Эгберт понемногу приходил в себя. Все его тело саднило от боли — так, будто его, голого, трижды проволокли сперва по острым камням, а потом сквозь густые заросли чертополоха и при этом нещадно нахлестывали крапивой (ой-й!). Туда и обратно, туда и обратно! (О-о-о-ойй-й! ой-еей-е-ой!)
От правого глаза осталась лишь узкая щелочка, в которую мало что было видно — до того он заплыл. Левый же и вовсе не хотел раскрываться. Рыцарь осторожно, двумя пальцами, попробовал раздвинуть будто слипшиеся веки. Удалось это лишь с третей попытки. Хотя (будучи человеком разумным и рассудительным) Эгберт понимал, что видеть мир частично — все же куда лучше, чем не видеть его вообще.
Впридачу ко всему вышеперечисленному, рыцаря не покидало ощущение, будто под череп ему засыпали мокрого песка вперемешку с толченым стеклом и обломками ракушек. И теперь не только каждое движение — каждая мысль причиняла бедняге острую боль и разве что не высекала искры из глаз.

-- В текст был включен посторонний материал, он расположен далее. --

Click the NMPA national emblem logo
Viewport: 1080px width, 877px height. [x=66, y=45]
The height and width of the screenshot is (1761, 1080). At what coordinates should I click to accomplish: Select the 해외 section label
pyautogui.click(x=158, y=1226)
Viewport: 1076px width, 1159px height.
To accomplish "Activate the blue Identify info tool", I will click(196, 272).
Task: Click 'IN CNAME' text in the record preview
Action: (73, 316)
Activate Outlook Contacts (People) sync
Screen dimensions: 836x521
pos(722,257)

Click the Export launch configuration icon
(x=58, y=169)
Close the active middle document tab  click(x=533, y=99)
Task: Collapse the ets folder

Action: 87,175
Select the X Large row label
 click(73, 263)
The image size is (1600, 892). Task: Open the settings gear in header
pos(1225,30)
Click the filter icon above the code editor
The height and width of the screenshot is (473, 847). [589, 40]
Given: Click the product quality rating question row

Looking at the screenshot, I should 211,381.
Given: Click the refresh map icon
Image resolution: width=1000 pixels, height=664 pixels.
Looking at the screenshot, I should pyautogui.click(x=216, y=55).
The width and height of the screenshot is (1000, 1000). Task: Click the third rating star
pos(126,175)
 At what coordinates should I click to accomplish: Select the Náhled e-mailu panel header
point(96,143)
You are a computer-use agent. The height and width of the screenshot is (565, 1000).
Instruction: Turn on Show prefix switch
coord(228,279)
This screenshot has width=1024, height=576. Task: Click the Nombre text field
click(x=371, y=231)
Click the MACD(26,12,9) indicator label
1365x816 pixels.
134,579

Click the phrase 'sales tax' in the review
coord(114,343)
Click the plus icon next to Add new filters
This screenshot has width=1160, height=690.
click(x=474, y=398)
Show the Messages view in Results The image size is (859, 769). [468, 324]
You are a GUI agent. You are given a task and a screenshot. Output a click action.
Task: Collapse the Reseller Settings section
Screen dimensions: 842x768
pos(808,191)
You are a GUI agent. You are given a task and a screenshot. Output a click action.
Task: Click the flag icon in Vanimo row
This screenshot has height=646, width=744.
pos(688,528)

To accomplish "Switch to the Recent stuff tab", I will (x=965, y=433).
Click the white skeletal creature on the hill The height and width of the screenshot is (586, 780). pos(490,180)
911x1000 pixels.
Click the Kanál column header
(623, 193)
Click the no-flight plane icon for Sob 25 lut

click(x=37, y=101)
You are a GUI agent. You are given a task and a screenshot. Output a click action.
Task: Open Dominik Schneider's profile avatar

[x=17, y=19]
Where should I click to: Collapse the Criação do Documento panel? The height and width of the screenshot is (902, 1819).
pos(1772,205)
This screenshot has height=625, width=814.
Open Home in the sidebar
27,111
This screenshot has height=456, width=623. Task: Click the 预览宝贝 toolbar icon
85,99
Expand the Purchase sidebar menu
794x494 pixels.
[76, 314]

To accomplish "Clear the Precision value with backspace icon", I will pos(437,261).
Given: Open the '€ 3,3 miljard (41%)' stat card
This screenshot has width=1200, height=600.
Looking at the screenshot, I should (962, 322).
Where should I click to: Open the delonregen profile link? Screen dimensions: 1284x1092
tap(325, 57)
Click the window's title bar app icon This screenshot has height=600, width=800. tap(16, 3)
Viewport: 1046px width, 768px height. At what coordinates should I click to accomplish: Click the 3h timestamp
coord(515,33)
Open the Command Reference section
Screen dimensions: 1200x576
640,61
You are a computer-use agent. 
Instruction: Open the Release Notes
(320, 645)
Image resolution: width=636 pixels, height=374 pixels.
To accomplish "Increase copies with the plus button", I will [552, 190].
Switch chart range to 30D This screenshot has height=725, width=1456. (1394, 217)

Неоднократное участие в различных передрягах (пусть и не всегда по собственной воле) научило Эгберта философскому отношению к жизни. Он, конечно, понимал: все в мире — суета сует и томление духа. А также — тлен, тлен и еще раз — тлен, не стоящий мало-мальских треволнений… и все же, все же… И все же, согласитесь, очень неприятно очнуться побежденным и в одном лишь исподнем. Да еще таком грязном: не то, что на люди показаться, самому на себя взглянуть — и то срам!
Новехонькие серебряные латы, затейливо украшенные чернью, декоративными финтифлюшками и тонкими пластинами перламутра (хозяин лавки в которой рыцарь приобрел этот шедевр, с пеной у рта клялся и божился и, в подтверждение, вырвал три волоска со своей жирной заросшей груди, что эти латы — не что иное, как уменьшенная копия парадных лат Самого Ланселота (да-да-да!); латы, которые Эгберт надел не столько из соображений красоты, сколько из-за их малого веса, щадя спину коня, изумительные латы! — предмет зависти большинства рыцарей — бесследно исчезли.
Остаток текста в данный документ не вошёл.